- REQUESTS
(A) List the teams that the article on Ireland's Rugby World Cup prospects names as Ireland's opponents in its qualifying group.
(B) Answer these questions from the article on Ireland's Rugby World Cup prospects.
(i) What was the final score of Saturday's defeat to England?
(ii) From where did Ireland travel to London before that match?
(iii) How many tries has Jacob Stockdale scored, and in how many matches?
(C) For each statement, say yes or no to whether it agrees with the article on Ireland's Rugby World Cup prospects, and quote the words from the article that decide it.
(i) Ireland conceded eight tries against England.
(ii) Schmidt will name his World Cup squad after the final warm-up match against Wales.
(iii) Rob Kearney is expected to wear the 15 jersey.

- ARTICLE
## Begin
A 42-point record defeat to England, Joe Schmidt’s worst loss in 69 matches as head coach, eight tries conceded, 34 missed tackles, concerns over Cian Healy’s ankle and doubts over Johnny Sexton. All of this four weeks out from the Rugby World Cup opener against Scotland.
But Irish fans shouldn’t panic yet. For all the talk about the Men in Green hitting their peak ten months ago that it is something that won’t be known until after the World Cup itself.
Every team is at different stages of their preparation ahead of rugby’s global showpiece. In addition to that, coaches are trialling different tactics, different players and different combinations in a bid to hit the ground running in Japan next month.
And despite Saturday’s comprehensive 57-15 defeat, Ireland, to their defence, had travelled straight from Faro to London after eight days of gruelling warm-weather training.
Heavy legs and a large volume of workload in the lead up to the match, no doubt, would have contributed to a poor display at Twickenham.
But Schmidt is known to be one of the leading coaches in world rugby with his meticulous attention to detail and planning. The man always has a plan. It is hoped that, despite a disappointing 2019 to date, he is holding something back for the World Cup.
You don’t go from being one of the best in the world to a bad team overnight.
2018 signified arguably the greatest year in Irish rugby history: a Six Nations Grand Slam, first test series victory in Australia for almost 40 years and November’s fully deserved toppling of the All Blacks made the Men in Green become genuine World Cup contenders.
In a relatively easy qualifying group with Scotland, Russia, Japan and Samoa, it is the opener against the Scots that is likely to shape the fate of the pool, with the winner potentially playing a resurgent South Africa in the quarter-finals and the loser taking on New Zealand.
Schmidt will name his 31-man squad for the World Cup before the final warm-up match against Wales in Dublin next week. The starting XV, though, picks itself barring injury.
Captain Rory Best leads the side from hooker, despite increased scrutiny about his place in the team after the commanding loss to England.
On either side of the Ulsterman, Cian Healy and Tadhg Furlong will bring all their power and skill to set the physical tone at scrum and maul time.
Behind them, Devin Toner and the influential James Ryan provide huge industry and work-rate to the line-out and open play. Along with Healy, 23-year-old Ryan was Ireland’s star man last season.
In the back-row, Peter O’Mahony needs to step up after a number of recent sub-par displays in an Ireland shirt. The ever-reliable Josh van der Flier will wear the number seven jersey, with Jack Conan potentially putting pressure on CJ Stander for the number eight berth.
Form would suggest the Leinster man deserves a chance after a stellar year for the 2018 Champions Cup winners.
Conor Murray and Johnny Sexton may not be fizzing on the same elevated levels of last year, but a temporary dip in form and injuries have curtailed their normal majestic influence.
Come Japan, the buzz and pressure of a World Cup environment should spur them on.
Garry Ringrose and Robbie Henshaw will solidify the midfield, providing a fresh cutting edge to the attack while also showing serious physically in defence. Ringrose, in particular, will be hoping to put a forgettable campaign behind him.
Out wide, Jacob Stockdale and Keith Earls will cement both wing slots and the solid Rob Kearney will add all his 90-caps of experience to the 15 jersey. Stockdale, with 14 tries in 20 matches, is the danger man but needs to improve on his defensive reads and positioning.
## End
- PROVIDED DATA
## Begin
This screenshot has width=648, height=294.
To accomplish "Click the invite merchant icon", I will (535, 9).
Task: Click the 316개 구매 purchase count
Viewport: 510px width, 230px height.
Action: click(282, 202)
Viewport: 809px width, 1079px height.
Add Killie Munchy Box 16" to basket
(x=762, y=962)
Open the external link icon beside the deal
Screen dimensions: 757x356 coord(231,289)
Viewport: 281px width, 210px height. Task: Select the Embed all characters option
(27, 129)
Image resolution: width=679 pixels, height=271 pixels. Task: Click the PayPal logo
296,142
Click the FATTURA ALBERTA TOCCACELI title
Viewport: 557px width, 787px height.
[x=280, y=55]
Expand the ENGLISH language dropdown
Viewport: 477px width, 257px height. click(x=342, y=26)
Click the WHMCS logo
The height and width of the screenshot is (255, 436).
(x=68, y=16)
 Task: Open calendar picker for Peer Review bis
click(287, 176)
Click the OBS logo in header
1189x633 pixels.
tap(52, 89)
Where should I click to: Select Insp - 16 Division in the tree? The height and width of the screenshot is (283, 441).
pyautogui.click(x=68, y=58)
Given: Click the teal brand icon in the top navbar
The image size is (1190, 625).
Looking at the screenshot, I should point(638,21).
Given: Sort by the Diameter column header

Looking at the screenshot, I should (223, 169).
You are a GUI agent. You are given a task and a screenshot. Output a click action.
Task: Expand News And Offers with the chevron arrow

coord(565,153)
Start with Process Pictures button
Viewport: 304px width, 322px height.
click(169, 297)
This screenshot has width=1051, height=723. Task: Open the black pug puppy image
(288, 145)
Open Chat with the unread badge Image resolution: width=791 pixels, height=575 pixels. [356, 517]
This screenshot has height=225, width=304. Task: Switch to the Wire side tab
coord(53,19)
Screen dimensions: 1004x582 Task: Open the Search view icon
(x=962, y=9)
## End
- SOLVED PROBLEMS
(A) Scotland, Russia, Japan, Samoa

(B)
(i) England won 57-15.
(ii) Ireland traveled from Faro.
(iii) Stockdale has scored 14 tries in 20 matches.

(C)
(i) Yes: "eight tries conceded"
(ii) No: "Schmidt will name his 31-man squad for the World Cup before the final warm-up match against Wales in Dublin next week."
(iii) Yes: "the solid Rob Kearney will add all his 90-caps of experience to the 15 jersey"